On July 14, 2017, long-awaited amendments to Canada’s patent linkage provisions (the Patented Medicines (Notice of Compliance) Regulations (“Regulations”)) relating to generic and biosimilar market approval were published. The amendments seek to implement changes agreed to under the Canadian-European, Comprehensive Economic and Trade Agreement (CETA) and address criticisms of the former patent linkage regime. Significantly, the amendments propose to change the litigation framework for proceedings under the Regulations from a summary process to a full trial-based procedure, with binding effect on the parties involved, and an equal right of appeal to innovators. Several substantive and procedural changes are proposed by the amendments. Some of the key proposed changes are set out below:

  • Procedure: Proceedings under the Regulations will now be in the form of actions, commencing with a statement of claim for infringement and culminating in a trial. The trial will include viva voce evidence and may include a counterclaim seeking to invalidate the patents involved.
  • Parties: The Minister will no longer be a party to the proceeding, but will still be served with relevant documents. Proceedings may be brought by a first person or an owner of a patent listed on the Patent Register who receives a Notice of Allegation (“NOA”).
  • Timing: The innovator/patent owner must commence any infringement action on a listed patent within 45 days of receipt of the NOA after which, the innovator/patent owner may be estopped from asserting the listed patent. An innovator/patent owner may no longer bring an infringement proceeding on a listed patent at any time during the life of the patent unless the innovator/patent owner can show that there was no reasonable basis for bringing an action under the Regulations when the NOA was served.
  • Scope of Proceeding: Although a patent must include a claim to the medicinal ingredient, formulation, dosage form, or use of the medicinal ingredient, to be listed on the Patent Register, proceedings may be brought in respect of any claim of a listed patent. A generic/biosimilar must address all claims of a listed patent in their submission and allegations.
  • Documentary Production: Proceedings will involve a full discovery process and will also include early production of certain documents and information. Where an allegation of invalidity is made, the generic/biosimilar will have the right to request (and to be provided with) the contact information of the inventors at the outset of the dispute, as well as to request any laboratory notebook, research report or other document that may be relevant to determine whether a particular property, advantage or use, which is asserted by the generic/biosimilar to be part of the invention, was established as of the filing date of the patent. Similarly, the innovator/patent owner will be entitled to receive production of the generic/biosimilar’s submission documents relevant to the issue of infringement at the time of receiving the NOA, even if an allegation of non-infringement is not made.
  • Effect of Proceeding: Findings on infringement and/or validity will be final determinations and may extend beyond the regulatory dispute between the parties. Where the generic/biosimilar counterclaims for impeachment of the asserted patent and the patent at issue is found to be invalid, such finding will be both final and applicable to other generics/biosimilars.
  • NOC Issuance: NOC issuance is still barred for up to 24 months once an action is started, but this bar can be renounced by the parties to the action. Further, where a patent is declared to be ineligible for listing on the Patent Register during the course of the proceeding, the proceeding will still continue with respect to that patent, but the 24 month bar on NOC issuance in respect of that patent will no longer apply.
  • Remedies: All remedies in respect of infringement of a patent are available, including a declaration of infringement barring issuance of an NOC until the patent expires. If an NOC issues prior to final determination of the issues in dispute, the innovator/patent owner may also claim injunctive relief where infringement is found. Where infringement is not found, a generic/biosimilar remains entitled to claim Section 8 damages, unless the innovator/patent owner renounced applicability of the 24-month stay period. Section 8 damages will no longer be limited to a specific end date.
  • Appeals: The innovator/patent owner will have the right to appeal if unsuccessful at first instance.

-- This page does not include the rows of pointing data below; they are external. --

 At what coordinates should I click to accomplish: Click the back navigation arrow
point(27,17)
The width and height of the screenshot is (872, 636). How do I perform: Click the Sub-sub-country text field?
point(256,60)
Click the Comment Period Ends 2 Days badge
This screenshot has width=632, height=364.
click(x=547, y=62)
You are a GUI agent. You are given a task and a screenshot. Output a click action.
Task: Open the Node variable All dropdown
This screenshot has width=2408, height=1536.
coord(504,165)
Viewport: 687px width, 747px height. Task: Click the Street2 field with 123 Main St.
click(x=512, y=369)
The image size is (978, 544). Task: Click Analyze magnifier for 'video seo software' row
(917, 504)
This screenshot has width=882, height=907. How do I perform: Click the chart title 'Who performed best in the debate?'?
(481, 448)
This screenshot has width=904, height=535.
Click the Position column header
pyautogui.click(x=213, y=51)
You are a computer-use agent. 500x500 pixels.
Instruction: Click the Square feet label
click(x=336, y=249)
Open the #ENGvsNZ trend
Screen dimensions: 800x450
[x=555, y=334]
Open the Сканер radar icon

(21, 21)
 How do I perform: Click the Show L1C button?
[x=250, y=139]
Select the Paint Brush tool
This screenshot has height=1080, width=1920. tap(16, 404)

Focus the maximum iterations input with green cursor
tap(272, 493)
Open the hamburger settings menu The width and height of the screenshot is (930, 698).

Along with the amendments to the Regulations, additional regulations were introduced providing for the right of patent owners to apply for a Certificate of Supplementary Protection (“CSP”) for patents relating to drugs containing new medicinal ingredients or new combinations of medicinal ingredients. The amendments to the Regulations also apply to all relevant listed CSPs.

A fifteen-day consultation period has been provided with respect to the proposed amendments to the Regulations. The transitional provisions provide that the amended Regulations will come into force on the day that Section 59 of CETA comes into force, which is expected to be September 21, 2017, and would be applicable to any NOA served after that date.